Detailed explanation of Java Douban movie crawler – little crawler growth record (with source code)
I have also used crawlers before, such as using nutch to crawl specified seeds, search based on the crawled data, and have roughly seen some source code. Of course, nutch's consideration of reptiles is very comprehensive and detailed. Every time I see the past crawling web page information and processing information on the screen, I always feel that this is very black technology. Just this time, with the opportunity of combing spring MVC, I want to get a small crawler by myself. It doesn't matter if it's simple. It doesn't matter if there are some small bugs. All I need is a website that can crawl the information I want for a certain seed website. If there is an exception, solve it. It may be the improper use of some APIs, the exception of HTTP request status, or the problem of database reading and writing. That is, in the process of reporting and solving the exception, jewelcrawler (son's nickname) can crawl data independently, and there is a small skill of emotion analysis based on word2vec algorithm.
There may be unknown exceptions waiting to be solved later, and some performance needs to be optimized, such as interaction with the database, data reading and writing, etc. However, we haven't paid much attention to it during the year, so we'll make a simple summary today. The first two articles mainly focus on functions and results. This article will talk about how jewelcrawler was born, And put the code on GitHub (the source code address is at the end of the article), and those who are interested can pay attention to it (for communication and learning only, do not use it for other purposes, consider Douban Jun. be more sincere and less hurt)
Environment introduction
Development tool: IntelliJ idea 14
Database: MySQL 5.5 + database management tool Navicat (can be used to connect to query database)
Language: Java
Jar package management: maven
Version management: Git
directory structure
among
com. ansj. VEC is the Java implementation of word2vec algorithm
com. jackie. crawler. Doublanmovie is a crawler implementation module, which also includes
Some packages are empty because these modules are not yet used, including
The resource module stores configuration files and resource files, such as
Test module is a test module used to write ut
Database configuration
1. Add dependent packages
Jewelcrawler uses Maven management, so it only needs to be in POM Add corresponding dependencies to XML
2. Declare data source bean
We need to be in beans Bean declaring data source in XML
Note: the external configuration file JDBC is bound here Properties, the parameters of the specific data source are read from this file.

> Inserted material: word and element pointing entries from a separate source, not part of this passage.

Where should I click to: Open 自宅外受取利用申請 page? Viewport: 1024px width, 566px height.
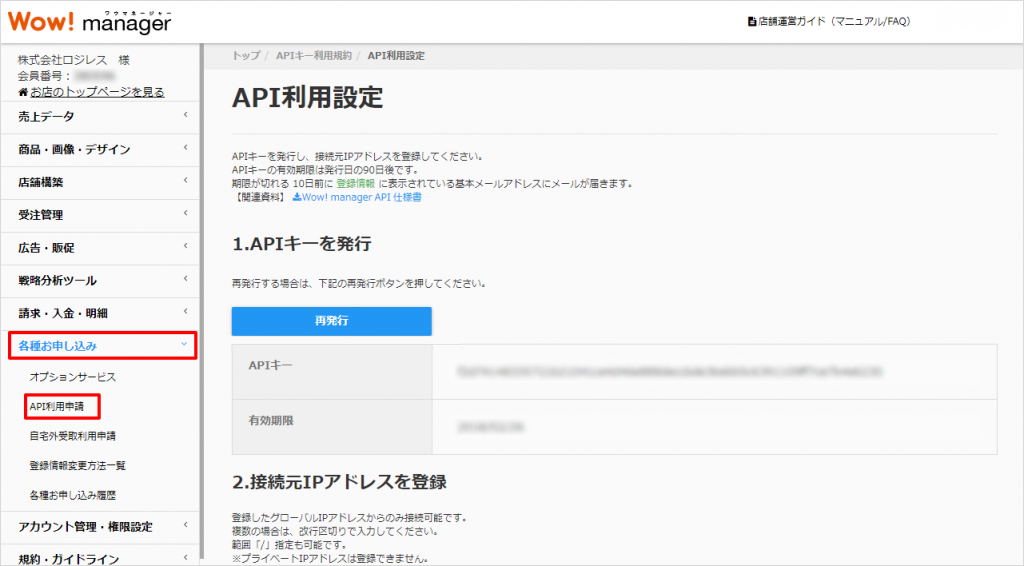73,436
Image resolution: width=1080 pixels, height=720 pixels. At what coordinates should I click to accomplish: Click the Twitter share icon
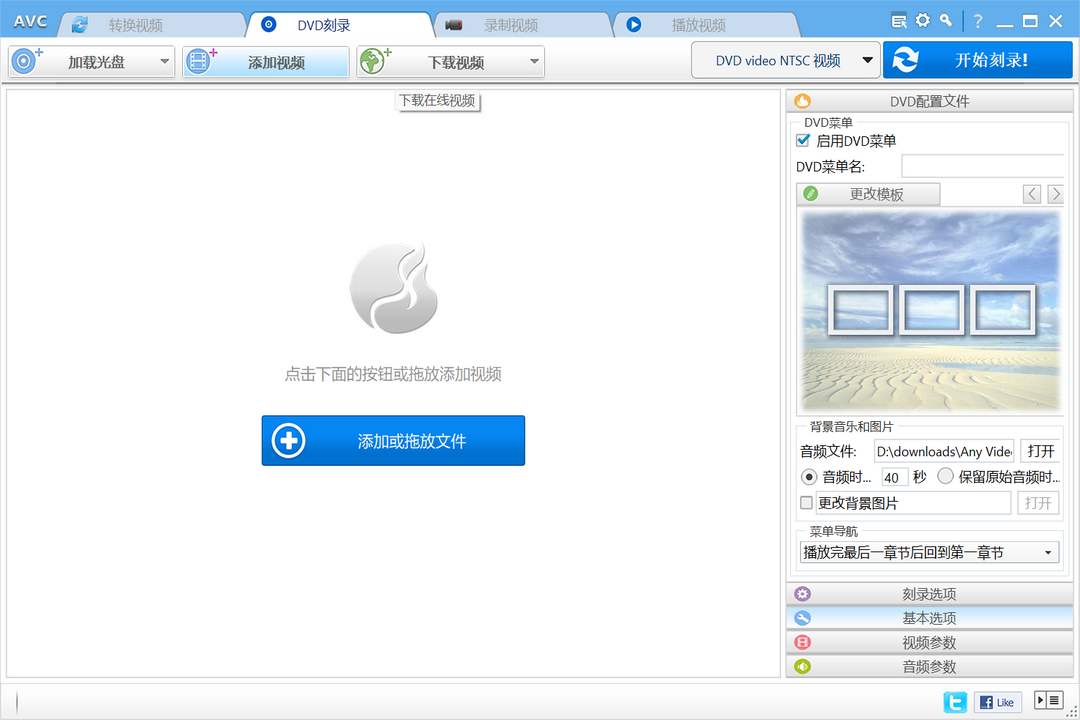[955, 701]
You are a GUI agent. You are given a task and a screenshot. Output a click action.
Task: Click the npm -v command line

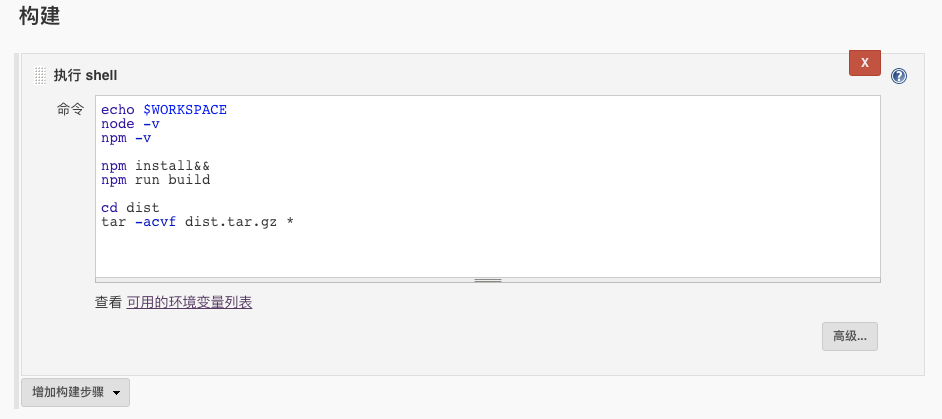(126, 138)
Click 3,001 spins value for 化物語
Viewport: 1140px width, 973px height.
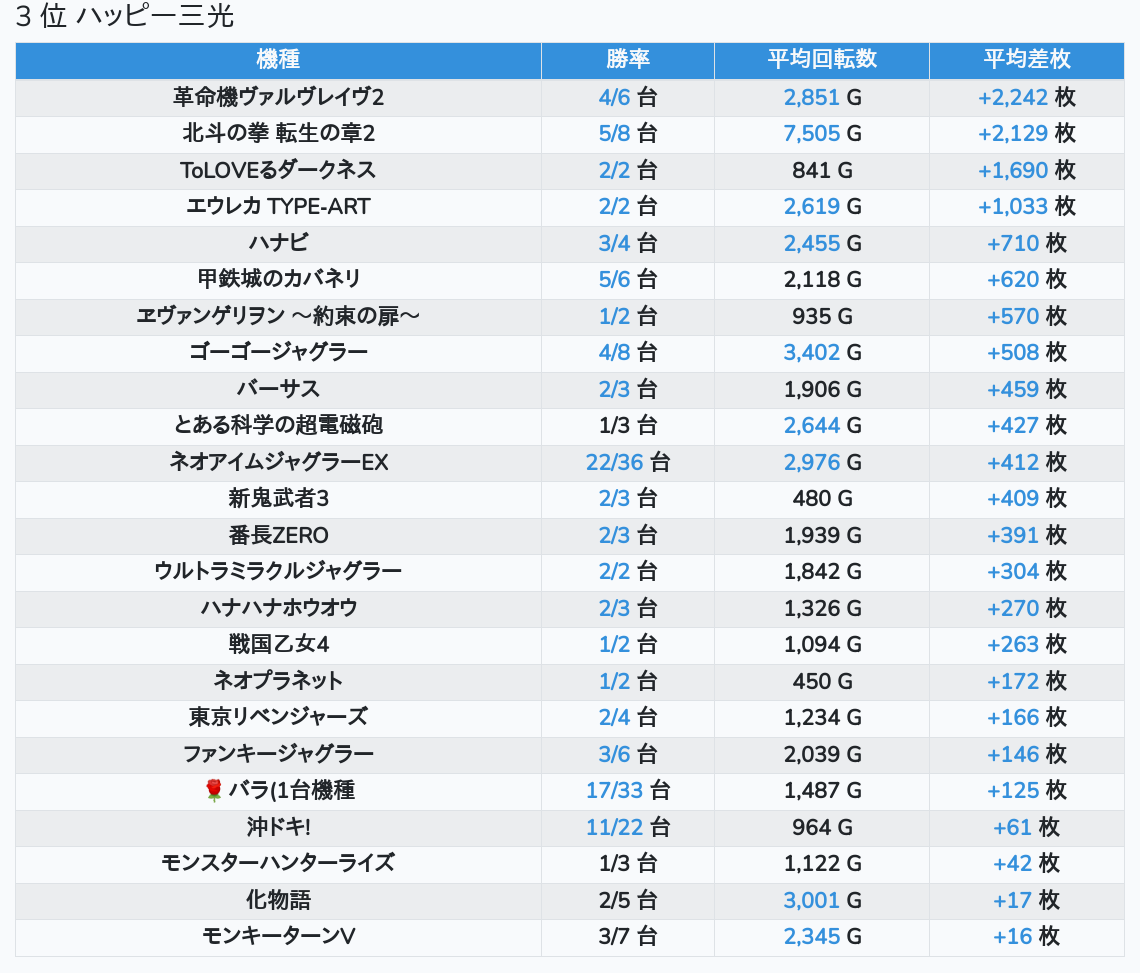pos(811,900)
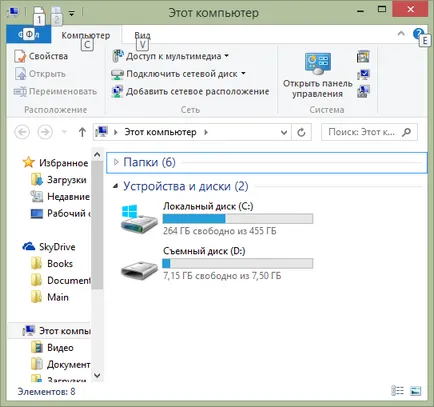Open the control panel icon

[318, 64]
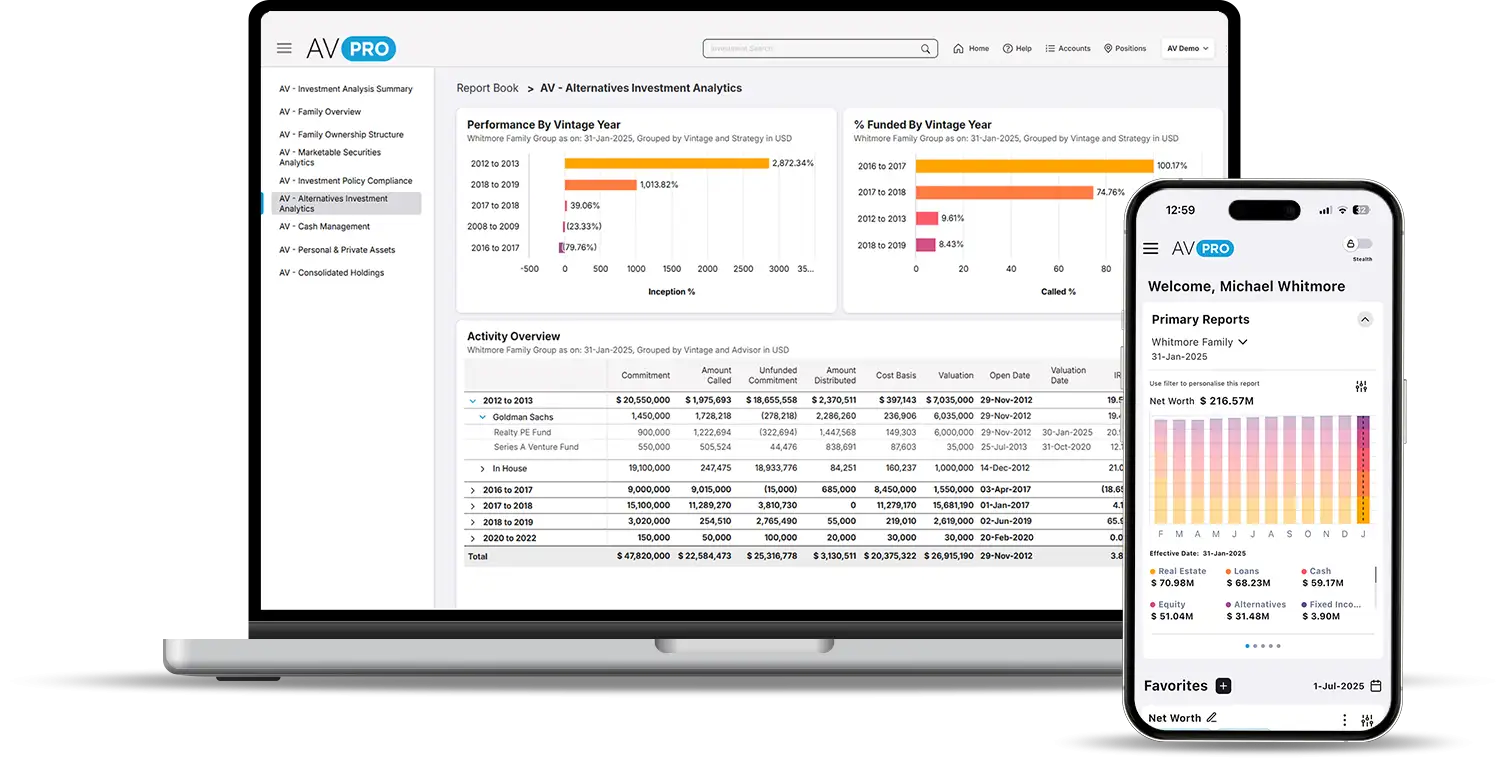
Task: Click the Home icon in top navigation
Action: tap(959, 48)
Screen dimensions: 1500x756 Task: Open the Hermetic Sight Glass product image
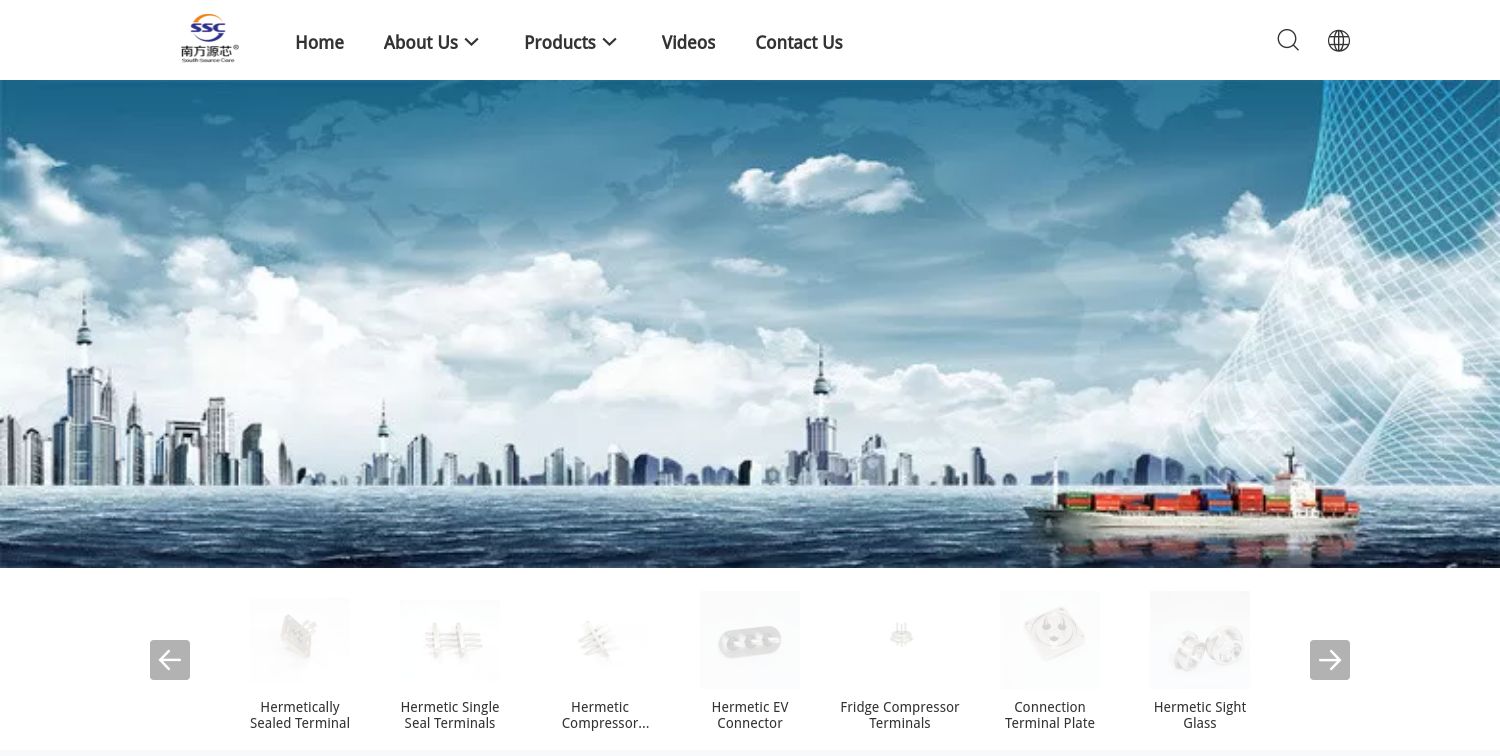tap(1200, 640)
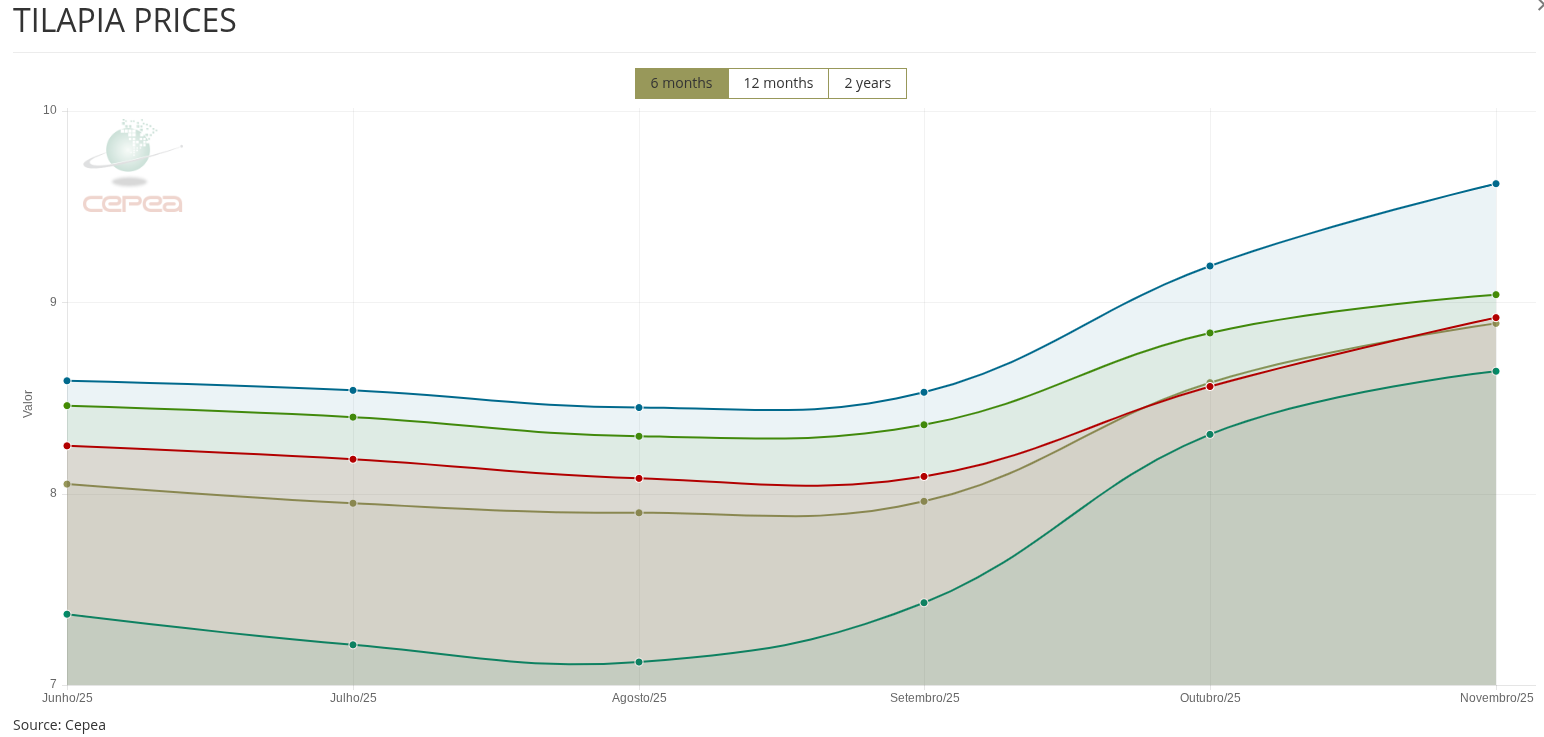Click the lowest teal point at Agosto/25
The image size is (1544, 737).
click(639, 662)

If you encounter the problem "SQL [insert into user (ID) values (?)]; Field 'name' doesn't have a default value;” The solution is to set the corresponding fields of the table as self growth fields.
Problems encountered in parsing the page
You need to parse the DOM structure to get the data you want. The following errors are encountered during the process
org. htmlparser. Node not recognized
Solution: add jar package dependency
org. apache. http. Httpentity is not recognized
Solution: add jar package dependency
Of course, this is the problem encountered during the process. Finally, the page parsing done by jsup is used.
The download speed of Maven warehouse is slow
Previously, the default Maven central warehouse was used, and the download speed of jar packages was very slow. I don't know whether it was my network problem or other reasons. Later, I found Alibaba cloud Maven warehouse on the Internet. After updating, it was recommended to spit blood in seconds compared with before.
Find Maven's settings XML file, just add this image.
A method of reading files under resource module
For example, read seed Properties file
About regular expressions
When using regrex regular expression, if the defined pattern is matched, you need to call the find method of the matcher first, and then use the group method to find the substring. There is no way to find the result you want by directly calling the group method.
I looked at the source code of the matcher class above
The reason is this: if you call group directly without calling the find method first, you can find that the group method calls Group (int group), and the method body of the method has if first < 0. Obviously, this condition is true here, because the initial value of first is - 1, so exceptions will be thrown here. However, if you call the find method, you can find that search (nextsearchindex) will eventually be called. Note that the nextsearchindex here has been assigned by last, and the value of last is 0, and then jump to the search method
The nextsearchindex is passed to from, and from is assigned to first in the method body. Therefore, after calling the find method, the first of this is no longer - 1, so it is not throwing an exception.
The source code has been uploaded to Baidu online disk: http://pan.baidu.com/s/1dFwtvNz
The problems mentioned above are relatively broken. They are all summaries when encountering and solving problems. There will be other problems during the specific operation. If you have any problems or suggestions, you are welcome to put forward them ^ ^.
Finally, put some data crawled up to now
Record table
There are 79032 stored and 48471 crawled web pages
Movie table
At present, it has crawled 2964 film and television works
Comments table
Crawled 29711 records
The above is the whole content of this article. I hope it will be helpful to your study, and I hope you can support programming tips.